IN MAY 1998, President Bill Clinton announced that his policy would be "to capture terrorists, no matter where they hide." After al-Qaeda attacked on Sept. 11, 2001, there was widespread agreement that neither Mr. Clinton nor President Bush had pursued that policy with sufficient dedication. The Sept. 11 commission recommended that, for every actual or potential terrorist sanctuary, the United States "should have a realistic strategy to keep possible terrorists insecure and on the run, using all elements of national power" (italics added). So why is everyone from Democrat Hillary Rodham Clinton to Republican Mitt Romney beating up on Barack Obama for endorsing that common-sense position?
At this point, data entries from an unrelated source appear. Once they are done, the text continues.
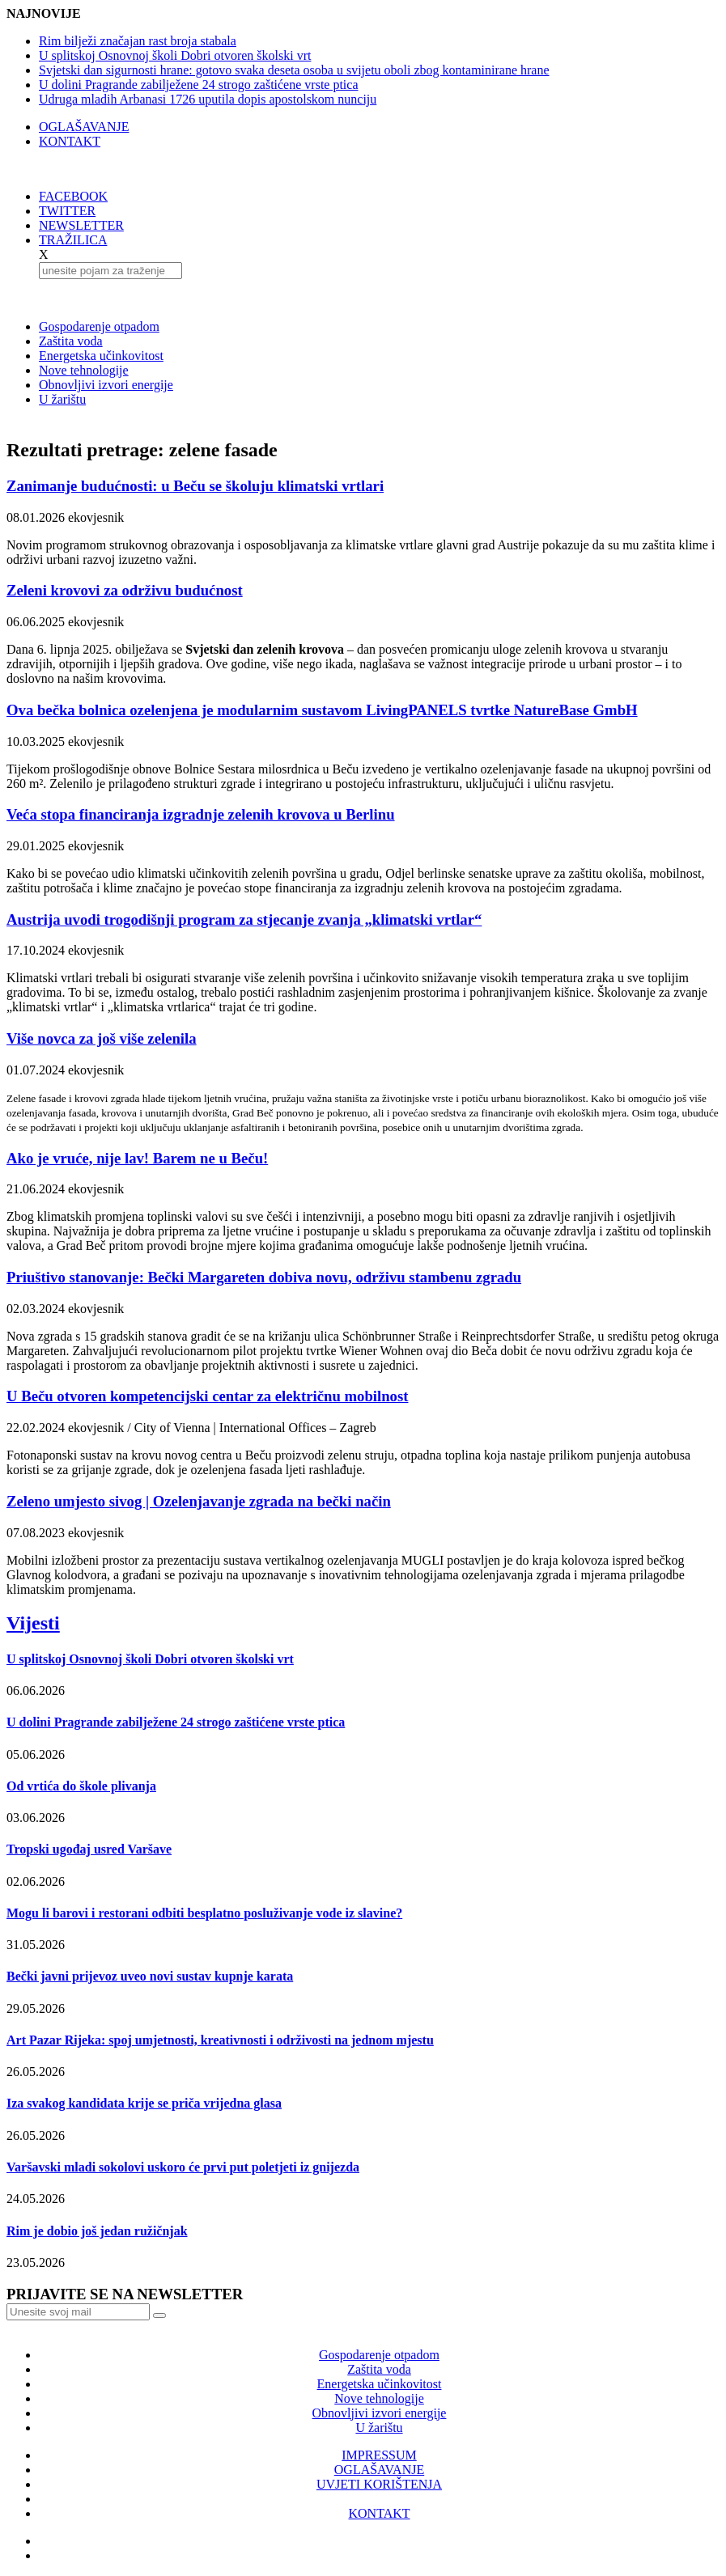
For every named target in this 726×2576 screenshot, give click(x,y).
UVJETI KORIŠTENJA (379, 2484)
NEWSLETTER (81, 225)
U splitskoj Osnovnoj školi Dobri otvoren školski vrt (175, 55)
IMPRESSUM (379, 2455)
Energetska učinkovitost (101, 355)
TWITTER (67, 211)
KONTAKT (69, 141)
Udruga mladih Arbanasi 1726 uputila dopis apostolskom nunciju (207, 99)
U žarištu (62, 399)
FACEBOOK (73, 196)
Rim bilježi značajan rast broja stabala (137, 41)
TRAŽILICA (73, 240)
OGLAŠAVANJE (84, 126)
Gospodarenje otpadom (99, 326)
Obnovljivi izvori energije (106, 385)
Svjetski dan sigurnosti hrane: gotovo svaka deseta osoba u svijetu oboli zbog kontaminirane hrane (294, 70)
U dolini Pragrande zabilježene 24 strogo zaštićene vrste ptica (199, 84)
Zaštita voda (71, 341)
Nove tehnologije (84, 370)
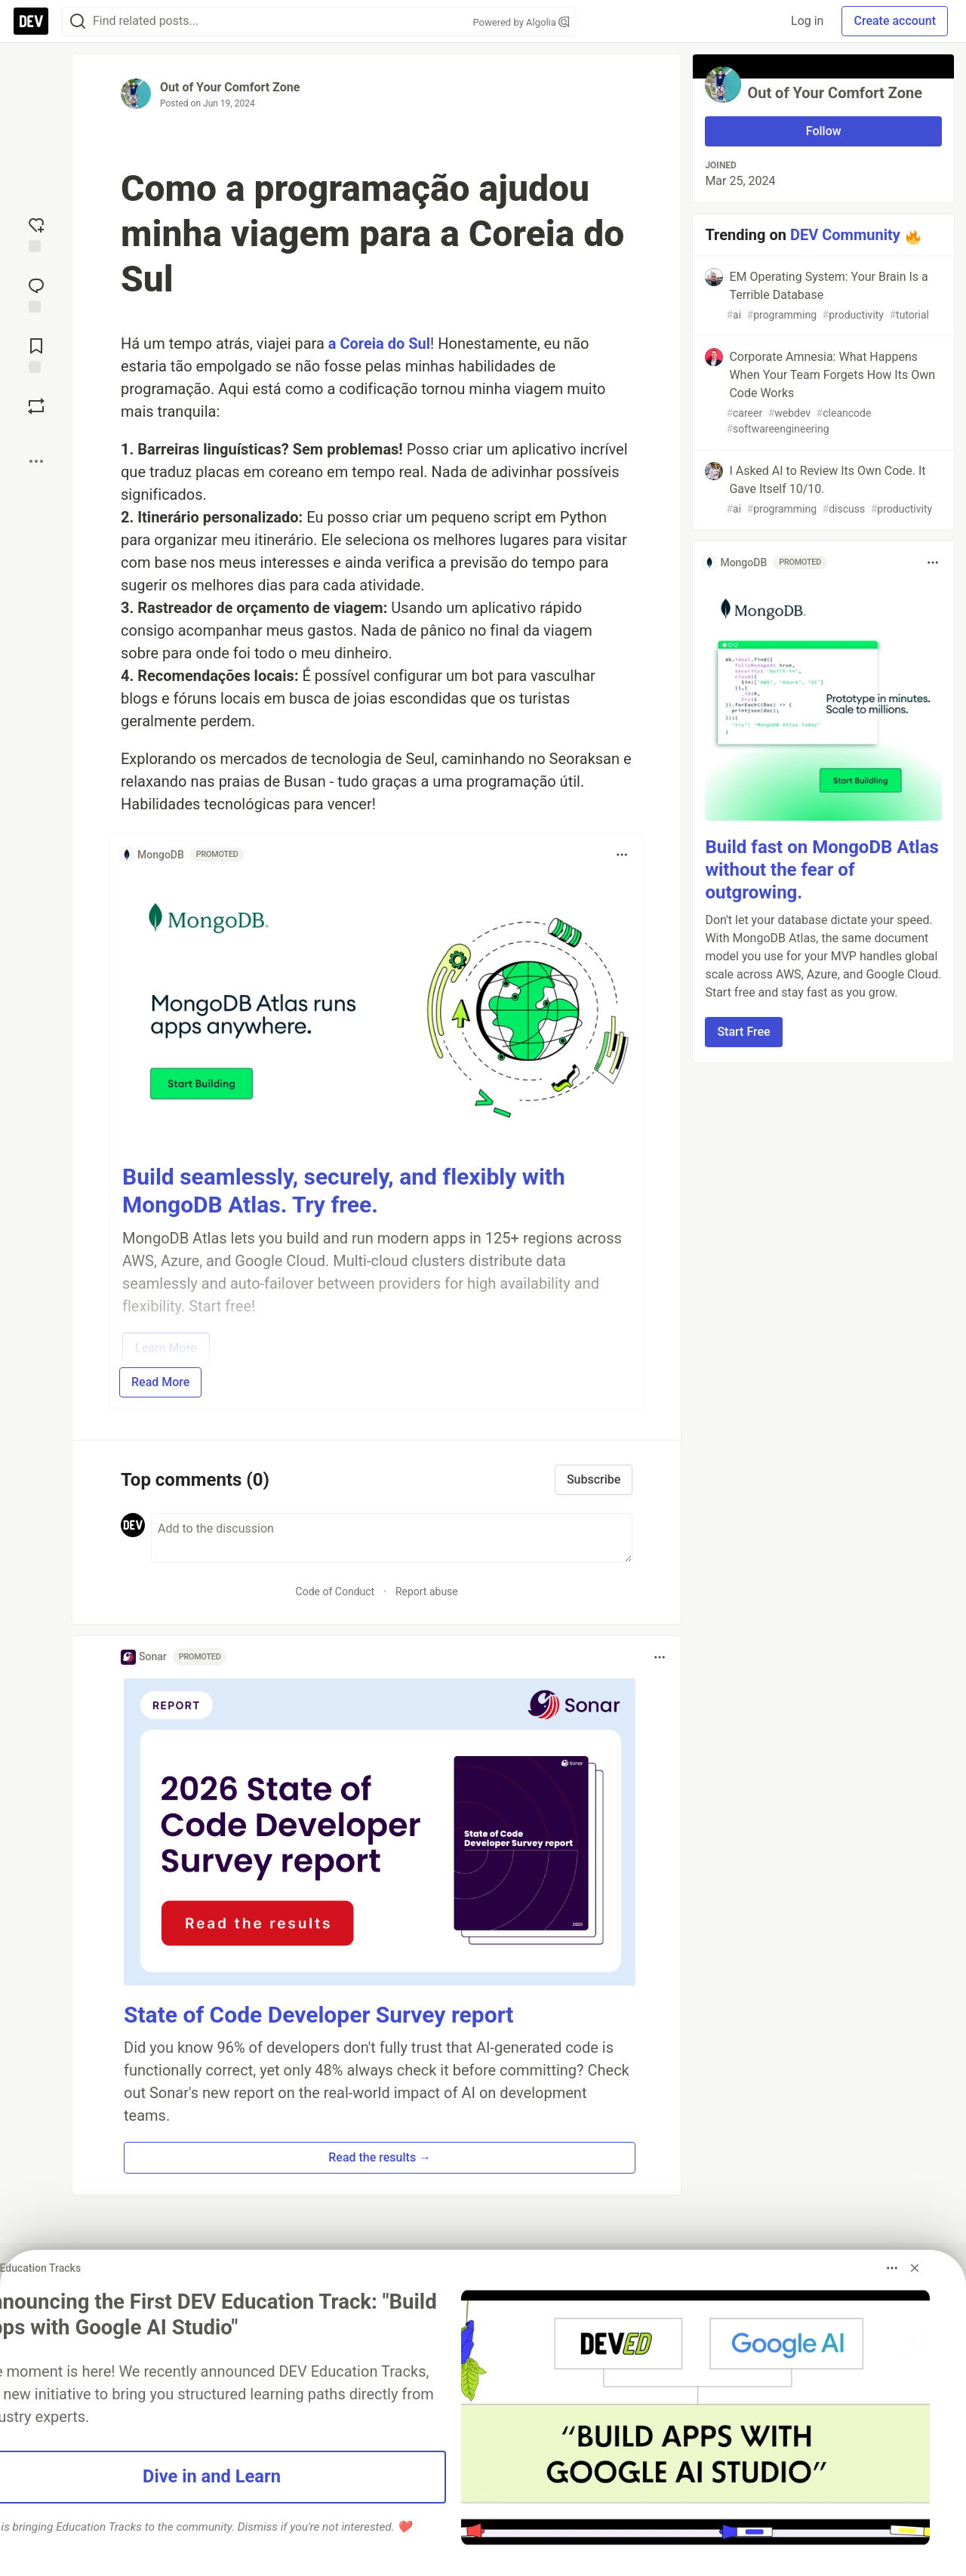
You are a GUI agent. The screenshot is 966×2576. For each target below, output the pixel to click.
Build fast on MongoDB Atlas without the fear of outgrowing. (821, 870)
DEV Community (845, 235)
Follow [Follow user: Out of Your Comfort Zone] (823, 131)
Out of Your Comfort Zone (230, 87)
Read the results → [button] (379, 2157)
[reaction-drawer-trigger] (36, 233)
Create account (895, 21)
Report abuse (426, 1591)
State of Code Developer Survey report (319, 2014)
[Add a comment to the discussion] (392, 1538)
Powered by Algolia (520, 22)
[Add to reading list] (36, 354)
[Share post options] (36, 461)
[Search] (78, 21)
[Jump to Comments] (36, 294)
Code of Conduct (335, 1591)
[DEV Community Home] (31, 21)
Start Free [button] (743, 1032)
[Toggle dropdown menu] (622, 855)
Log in (807, 21)
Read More (160, 1382)
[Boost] (36, 406)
In a speech at the Woodrow Wilson Center last week, delivered after a National Intelligence Estimate reported that al-Qaeda had reconstituted menacingly in the mountainous Waziristan region of Pakistan, Mr. Obama said that he would condition military aid to Pakistan on its willingness to go after foreign fighters and the Taliban. He continued: "I understand that President
Musharraf has his own challenges. But let me make this clear. There are terrorists holed up in those mountains who murdered 3,000 Americans. They are plotting to strike again. It was a terrible mistake to fail to act when we had a chance to take out an al-Qaeda leadership meeting in 2005. If we have actionable intelligence about high-value terrorist targets and President Musharraf won't act, we will."
For this, Mr. Obama was ridiculed by Mr. Romney during a Republican presidential candidates debate Sunday on ABC's "This Week" as a "Dr. Strangelove" who is "going to bomb our allies." At a Democratic debate Tuesday, sponsored by the AFL-CIO and MSNBC, Christopher J. Dodd called Mr. Obama "highly irresponsible" for saying that "we may be willing unilaterally to invade a nation here that we are trying to get to be more cooperative with us in Afghanistan and elsewhere." And Ms. Clinton chimed in: "I do not believe people running for president should engage in hypotheticals. . . . I think it is a very big mistake to telegraph that, and to destabilize the Musharraf regime, which is fighting for its life against the Islamist extremists who are in bed with al-Qaeda and Taliban."